Extrait choisi -
▬▬▬
Guillaume Erard : Cela, plus le processus d'empathie qui nous fait partager l'expérience de la souffrance d'autrui, souvent via rien de plus que la description. La chose surprenante est que c'est la culture qui a apporté cela, cela n'était jamais arrivé auparavant.

Ellis Amdur : Oui, la culture, la communication, le sport. Le sport est l'un des mouvements de paix les plus mésestimés, mais il rassemble des gens de cultures différentes dans une arène où ils célèbrent la même chose. Il y a très peu d'événements de ce genre.

Guillaume Erard : En outre, les règles du sport permettent aux gens d'exercer leur désir de domination et de bataille dans un environnement sûr et contrôlé.

Ellis Amdur : Oui, c'est vrai et je ne veux pas dénigrer le sport parce que le sport est essentiellement un processus alchimique qui change le fer froid de la guerre en or et en argent des médailles et des trophées, mais je pense plus à la façon dont un Pakistanais, un Jamaïcain et un Britannique peuvent partager le cricket. Au-delà des joueurs, ce sont les fans qui le font, ce qui est tout à fait remarquable. En encourageant les mêmes choses, on a souvent, l'impression de partager quelque chose. Oui, je suis bien sûr au courant des émeutes, des voyous, et de tout le reste associé avec le sport, mais l'alchimie du sport existe, et il a changé le monde et comment nous voyons ceux qui y vivent. Pour désamorcer une situation, il faut d'abord se désamorcer soi-même

Guillaume Erard : Il est assez facile pour moi de comprendre ce dont vous parlez à partir de mon point de vue calme et rationnel. Qu'en est-il de l'autre côté, lorsque le niveau de conscience de la personne est modifié, que ce soit un individu psychotique, ou quelqu'un sous l'influence de drogues, et donc moins en mesure de comprendre votre rhétorique et de percevoir les indices physiques dont vous parliez plus tôt ?

Ellis Amdur : La première chose, c'est que vous ne pouvez rien faire à moins que vous ne restiez calme. Pour désamorcer une situation, il faut d'abord se désamorcer soi-même. C'est une sorte de Kiai-jutsu silencieux ; un charisme qui force l'autre à entrer en résonance avec notre puissance tranquille. Sur un plan plus terre-à-terre, la question est de rester en dessous de 20 sur une échelle de 1 à 100. En dessous de 20, vous allez utiliser principalement votre néocortex pour résoudre les problèmes. Le néocortex opère sur le mode gagnant-gagnant. Si vous devenez excité physiquement, votre rythme cardiaque augmente, et vous essayez de faire valoir et de maintenir votre position, de prouver que l'autre personne a tord ; c'est le stade où les parties du cerveau qui mettent l'accent sur la domination et la hiérarchie prennent le relais. Une fois que je suis dans le système limbique, ma principale préoccupation est de savoir qui est dominant dans la salle.

Guillaume Erard : On passe d'un jeu à somme non nulle à un jeu à somme nulle.
▬▬▬
Données extraites -
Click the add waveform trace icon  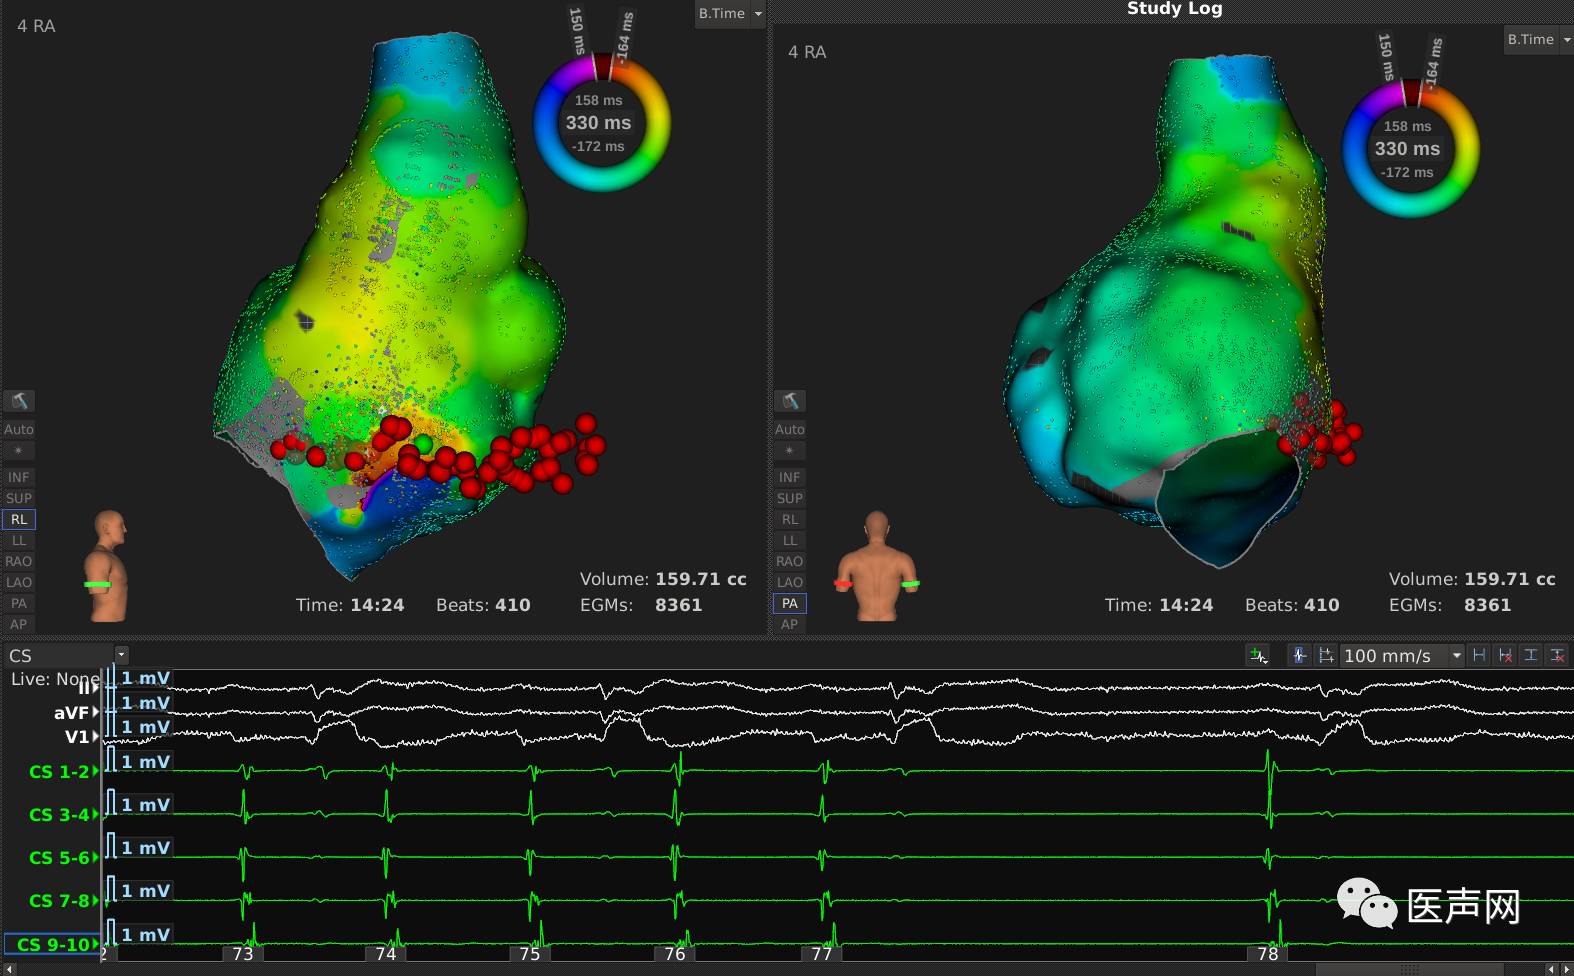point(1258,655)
▬▬▬
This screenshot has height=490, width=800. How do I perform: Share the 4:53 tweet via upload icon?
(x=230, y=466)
▬▬▬
Liste des tâches -
**1.** Dans l'extrait choisi, relevez les nationalités qu'Ellis Amdur cite pour illustrer le partage du cricket.
**2.** Dans l'extrait choisi, en dessous de quel niveau, sur une échelle de 1 à 100, Ellis Amdur recommande-t-il de rester ?
**3.** Prolongez l'entretien entre Guillaume Erard et Ellis Amdur sur le désamorçage des situations, à la suite de sa dernière réplique.

Liste des réponses -
**1.** Pakistanais, Jamaïcain, Britannique

**2.** En dessous de 20.

**3.**
Ellis Amdur : Les mammifères ne sont pas dans l'introspection. Si je suis stupide, que je suis trop bête pour réussir à communiquer ce qui est important pour moi, mon cerveau mammifère considère que soit vous m'avez appelé stupide, soit que vous m'avez rendu stupide. Pour les mammifères, on est toujours dans le « qui a fait cela à moi ? » Donc la première étape de la désescalade est de rétablir son propre calme. Soyez l'oeil de l'ouragan ; le chaos doit tourner autour de vous en fonction de votre calme, et ce, avant que vous ne disiez quoi que ce soit. Le niveau suivant d'évaluation est fait presque instantanément, c'est : « Est-il en colère, furieux, ou violent ? » S'il est violent, il faut établir l'innocuité. Imaginez : vous êtes dans la rue, vous êtes en bonne forme physique, et tout d'un coup, vous voyez des gars qui viennent vers vous avec des bâtons à la main, comment établissez-vous la sécurité ? J'espère que vous fuyez.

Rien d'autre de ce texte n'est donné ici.